TMMOB İnşaat Mühendisleri Odası Sakarya Şube Başkanı Gürpınar: "Ülkemizi, kentlerimizi, yapılarımızı depreme karşı hazırlamanın iki temel yolu bulunmaktadır. Birincisi, mevcut yapı stokumuzun iyileştirilmesi, güçlendirilmesi, ikincisi ise yapı üretim sürecinin denetlenmesidir"
TMMOB İnşaat Mühendisleri Odası Sakarya Şube Başkanı Hüsnü Gürpınar, Türkiye\'yi depreme karşı hazırlamanın iki temel yolu bulunduğunu belirterek, bunun yolunun yapı stokunun iyileştirilmesi, güçlendirilmesi ve yapı üretim sürecinin denetlenmesinden geçtiğini bildirdi.
Gürpınar, Marmara Depremi\'nin 15. yılı dolayısıyla yaptığı yazılı açıklamada, ülke ekonomisini tahrip eden, insanlara büyük acı yaşatan, on binlerce insanın yaralanması, sakat kalması ve ölmesine neden olan 17 Ağustos 1999\'un hafızalarda büyük anı ve çaresizlik duygusuyla anıldığını vurguladı.
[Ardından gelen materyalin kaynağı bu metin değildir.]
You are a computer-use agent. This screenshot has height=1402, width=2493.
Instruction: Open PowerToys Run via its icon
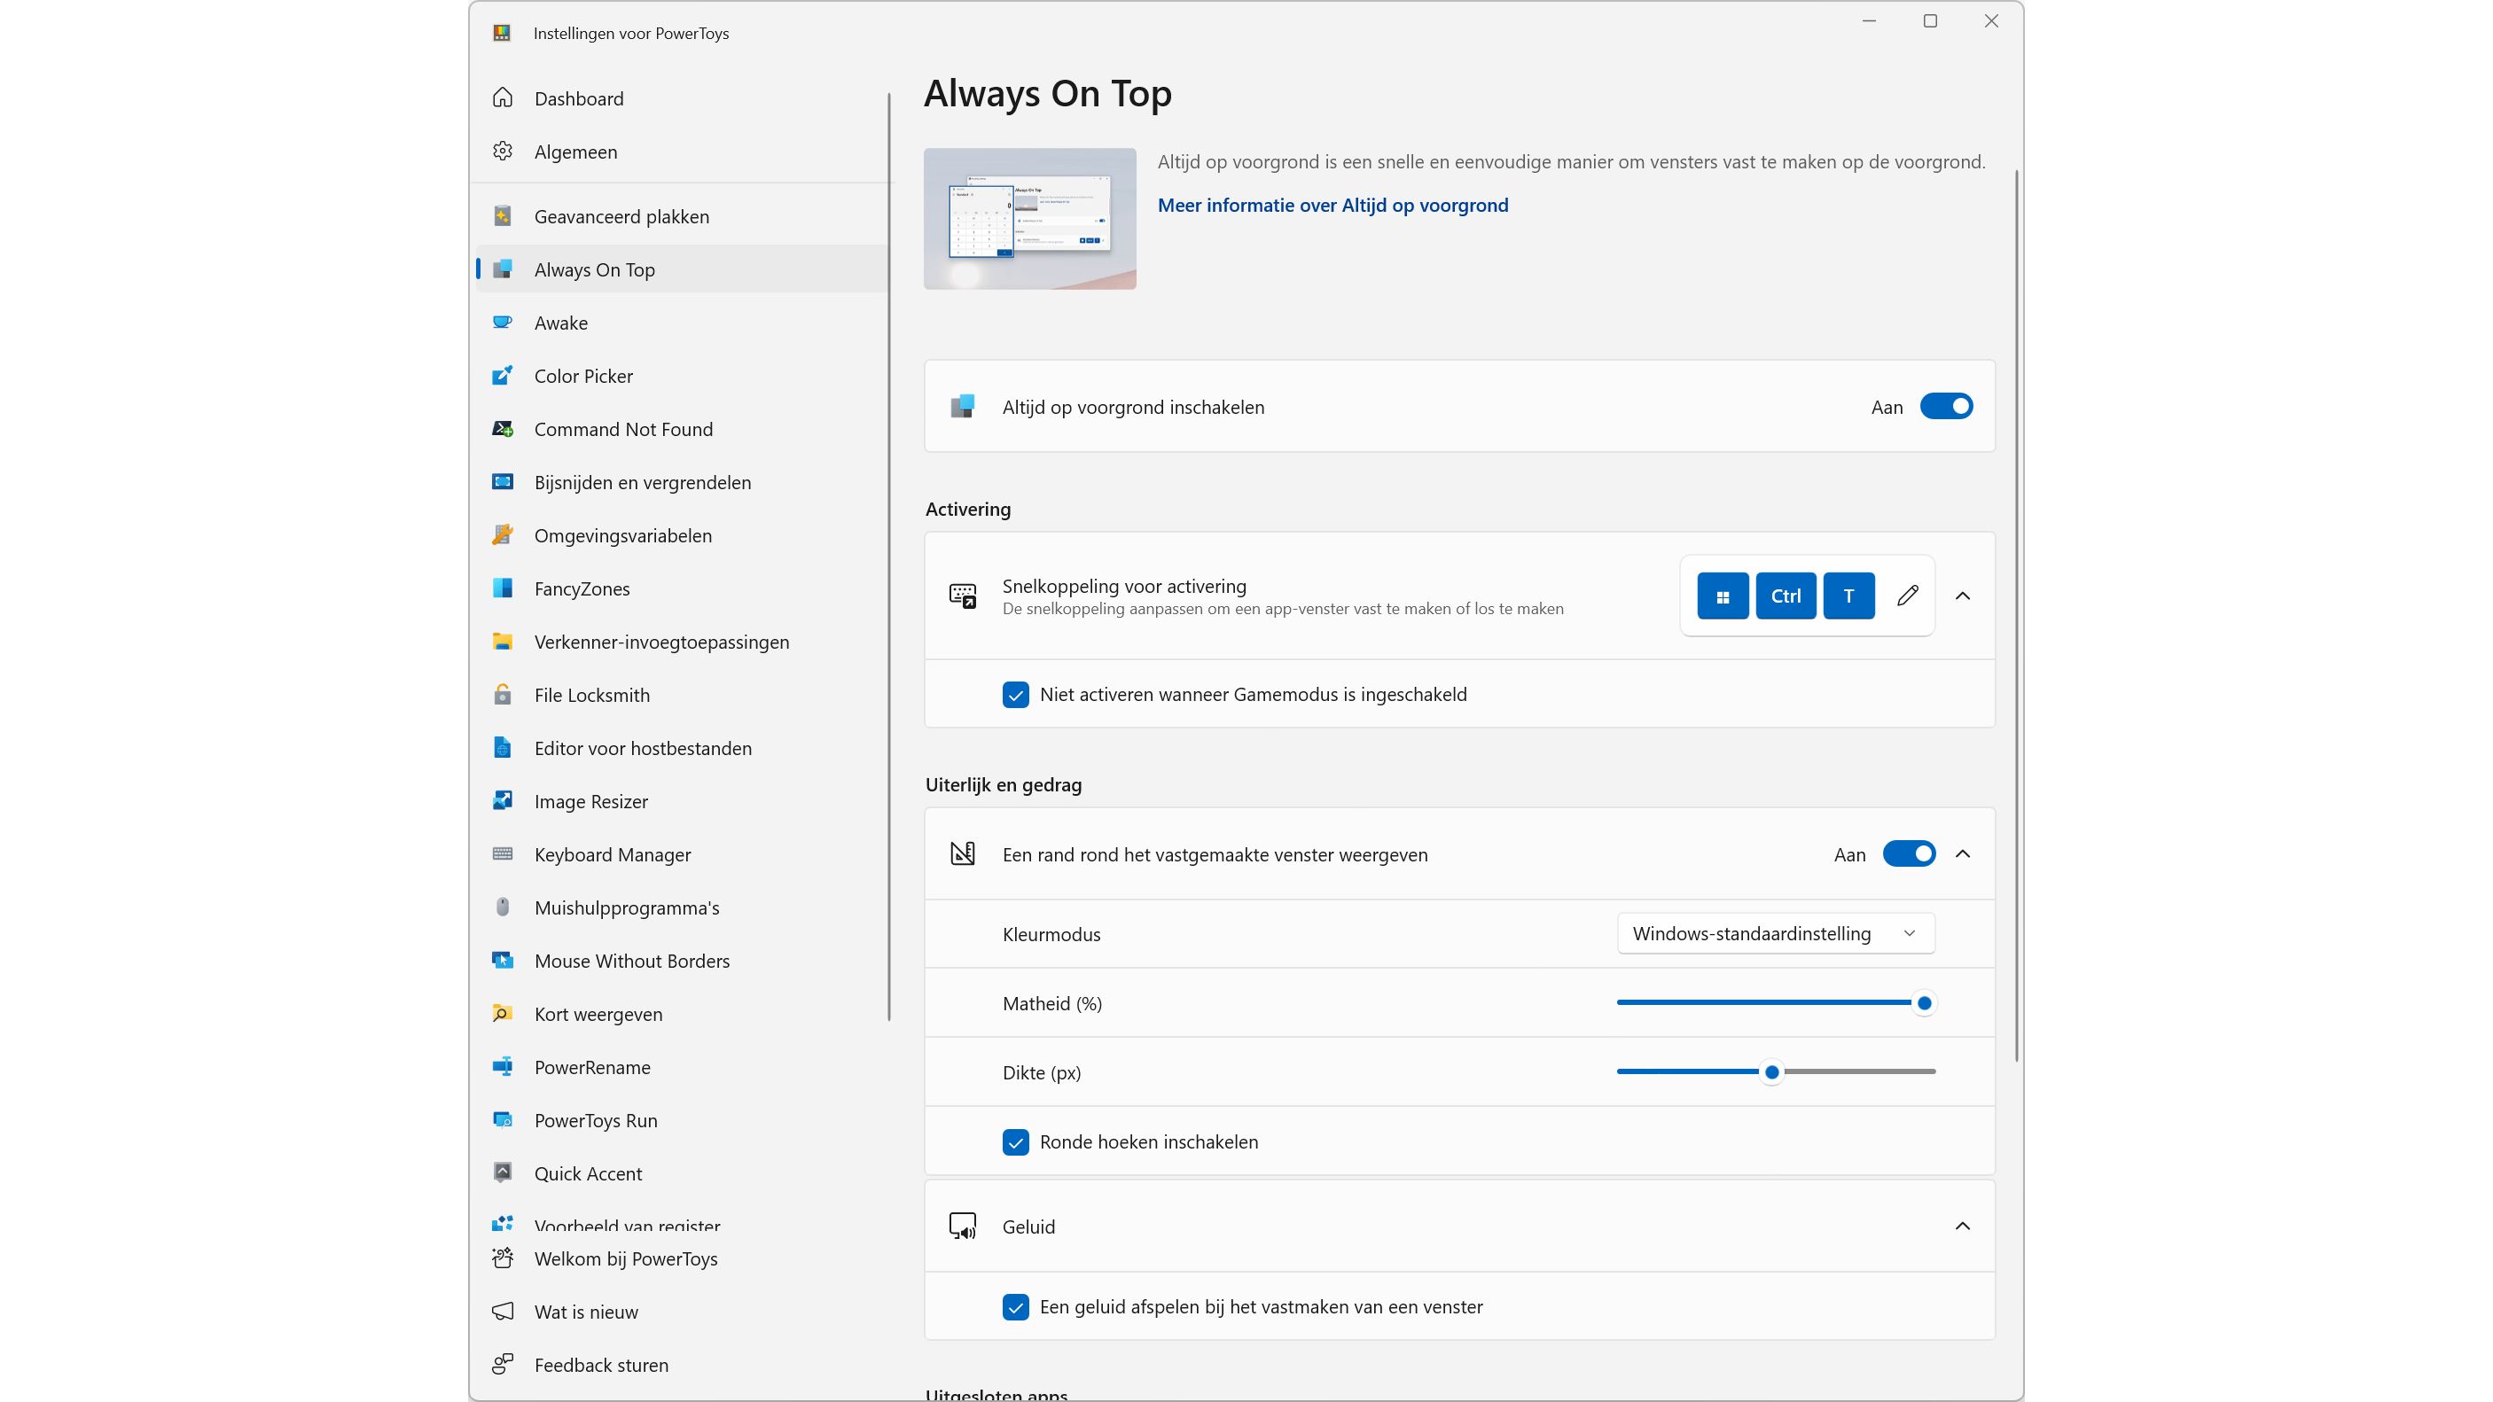502,1120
Deprem konusundaki temel sorunun yapı üretim süreci ve mesleki uygulamaların niteliksizliği ile denetimsizliği olduğuna dikkati çeken Gürpınar, temel noksanlıkların giderilmesi noktasında bugüne kadar yeterli çalışmanın yapılmadığını savundu.
Bilimsel çalışma sonrası ortaya çıkan çözüm önerilerinin uygulanmasını beklediklerini kaydeden Gürpınar, açıklamasında şu görüşlere yer verdi:
"Ülkemizi, kentlerimizi, yapılarımızı depreme karşı hazırlamanın iki temel yolu bulunmaktadır. Birincisi, mevcut yapı stokumuzun iyileştirilmesi, güçlendirilmesi, ikincisi ise yapı üretim sürecinin denetlenmesidir. İlki mevcut olumsuzluğu azaltmayı amaçlamakta, ikincisi ise geleceği kazanmakla ilgilidir."
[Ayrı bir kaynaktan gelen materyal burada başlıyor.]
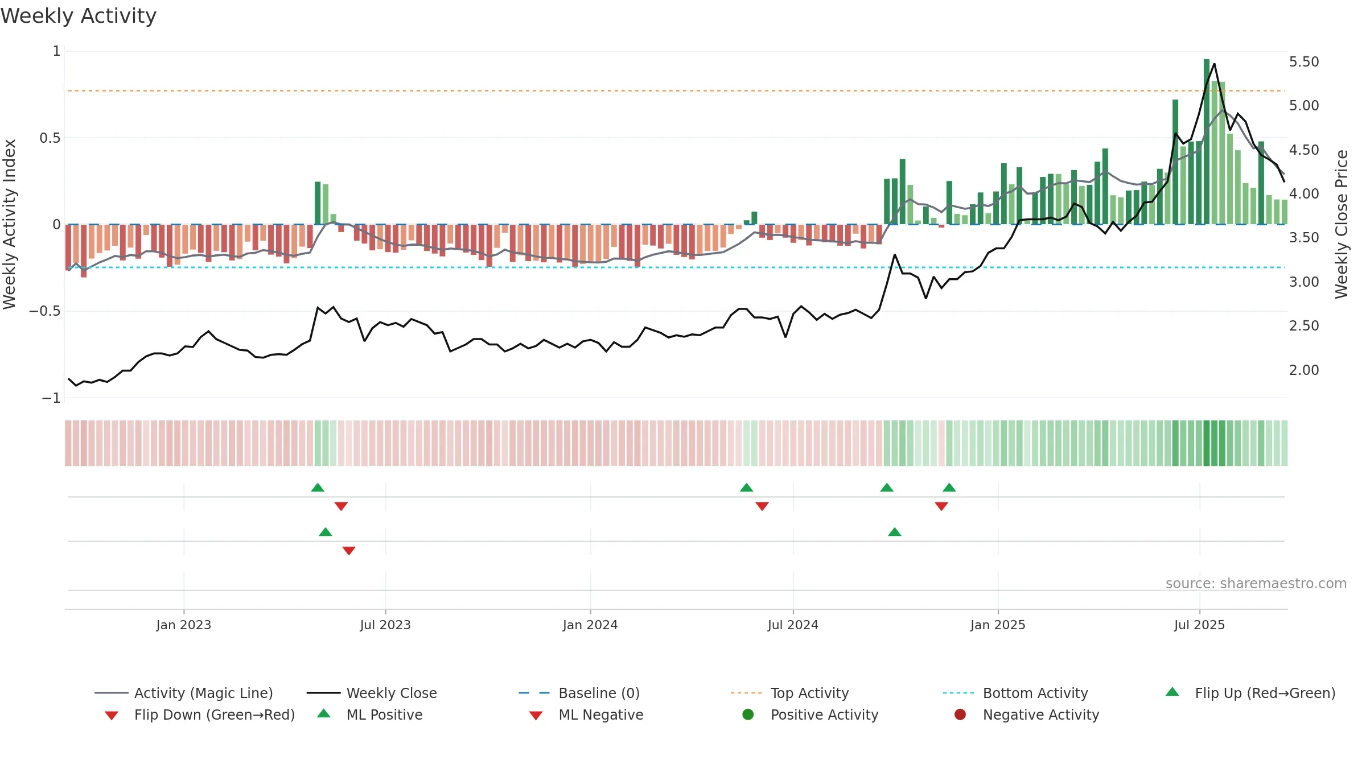
Task: Click the first green flip-up marker in 2023
Action: pyautogui.click(x=318, y=488)
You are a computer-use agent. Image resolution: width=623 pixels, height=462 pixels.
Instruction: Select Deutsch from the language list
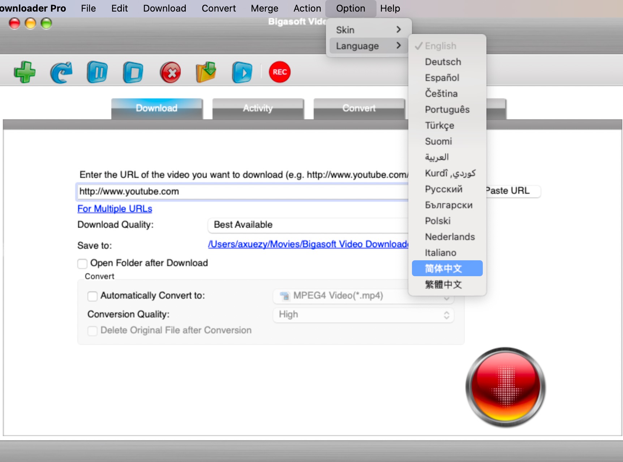[x=443, y=62]
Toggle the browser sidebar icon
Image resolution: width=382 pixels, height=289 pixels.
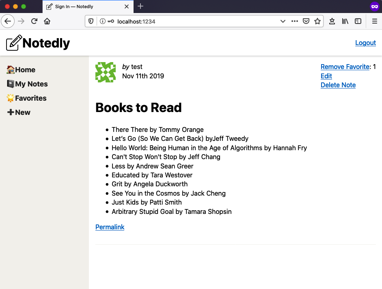click(x=358, y=21)
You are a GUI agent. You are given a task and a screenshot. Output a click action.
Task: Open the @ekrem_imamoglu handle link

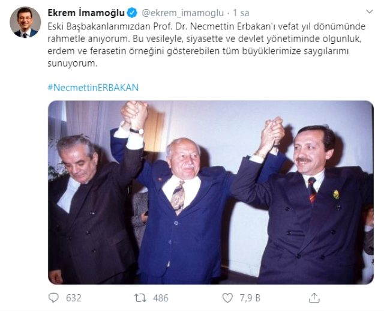(x=182, y=13)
Gürpınar, Türkiye\'de sağlıklı yapı envanteri bulunmadığını, yapı stokunun yüzde 60\'ının 20 yaş ve üzeri yapılardan oluştuğuna işaret ederek, büyük bölümünün ruhsatsız olduğu ve mühendislik hizmeti almadan üretildiğini ileri sürdü.
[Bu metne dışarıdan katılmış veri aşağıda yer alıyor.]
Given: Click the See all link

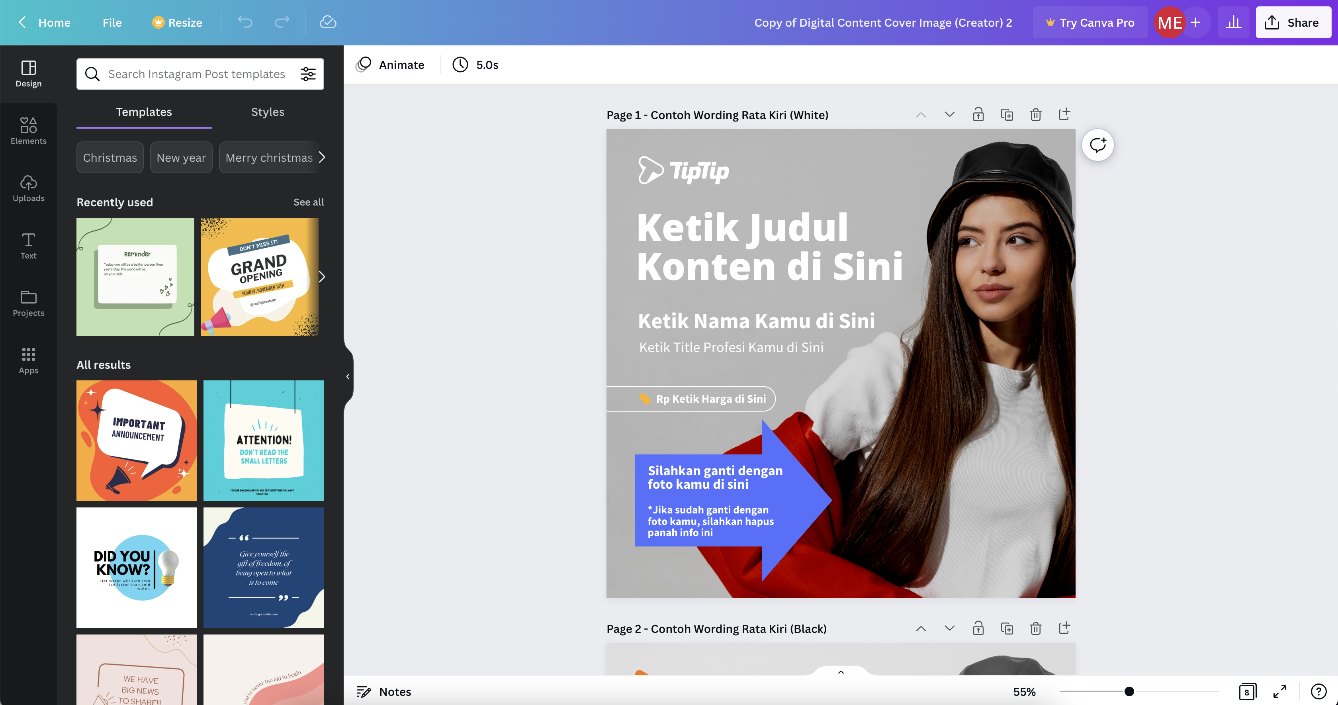Looking at the screenshot, I should [x=309, y=202].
"Kentsel dönüşüm" olarak bilinen Afet Riski Altındaki Alanların Dönüştürülmesi Hakkındaki Kanun\'un, şehirlerin yapı kalitesinin artırılmasına sebep olacak fırsata dönüştürülmesini arzu ettiklerini aktaran Gürpınar, şunları ifade etti:
"Başarılı kentsel dönüşümler toplumla uzlaşmayla gerçekleşir. Bu nedenle yapılacak uygulamalarda bir tarafın mağduriyet, diğer tarafın haksız kazanç oluşumuna sebebiyet verilmemesini, yapılacak uygulamalarla ortaya çıkacak değer artışının kamuya ve bölge insanına aktarılmasının sağlanması gerekir.
Kentsel dönüşüm uygulamalarında birinci önceliği, deprem riski altındaki binaların güvenli hale getirilmesi konusunun dikkate alınmasıyla ilgili gerekli düzenlemelerin yapılması gerektiğini ifade ediyoruz."